HAE patients often experience their first attack during childhood or adolescence.
HAE is characterised by angioedema (swelling) in various parts of the body. Swelling can occur almost anywhere in the body, including:
Patients with HAE often suffer excruciating abdominal pain, nausea, and vomiting caused by swelling in the intestinal wall. Swelling of the airway or throat can cause death by asphyxiation.
Approximately 85% of patients with HAE have a genetic defect that causes a deficiency in the plasma protein C1-esterase Inhibitor (C1-INH). Some patients have normal or elevated levels of C1-inhibitor but the protein doesn’t function properly so has abnormal functional levels. It is less commonly seen in people who have normal and functional levels of C1-INH.
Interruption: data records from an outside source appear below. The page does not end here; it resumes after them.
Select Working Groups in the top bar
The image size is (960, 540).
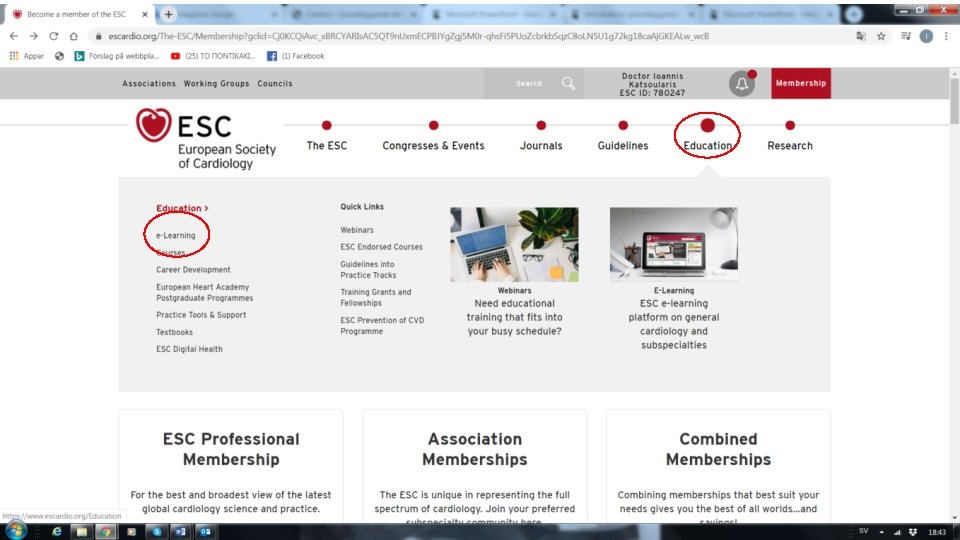point(217,83)
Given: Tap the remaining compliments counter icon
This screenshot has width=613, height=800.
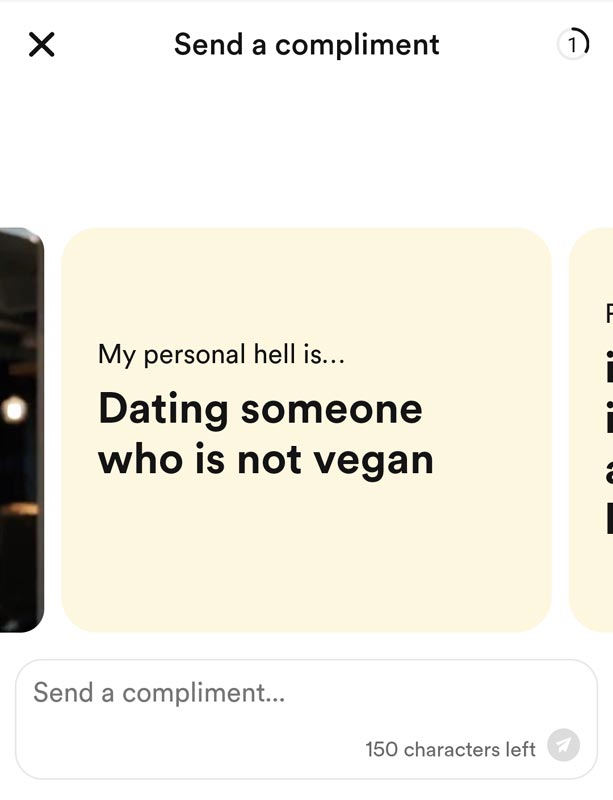Looking at the screenshot, I should coord(573,44).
Without enough or properly functioning C1 inhibitor, a sequence of events occurs that results in an HAE attack. An enzyme in the blood called kallikrein becomes uncontrolled, triggering the overproduction of a peptide known as bradykinin. Excess bradykinin causes the blood vessels to leak fluid into the surrounding tissues, leading to fluid build-up and the swelling that people with HAE experience.
This is an important differentiating feature of HAE when compared with allergic reactions, which are primarily mediated by histamine.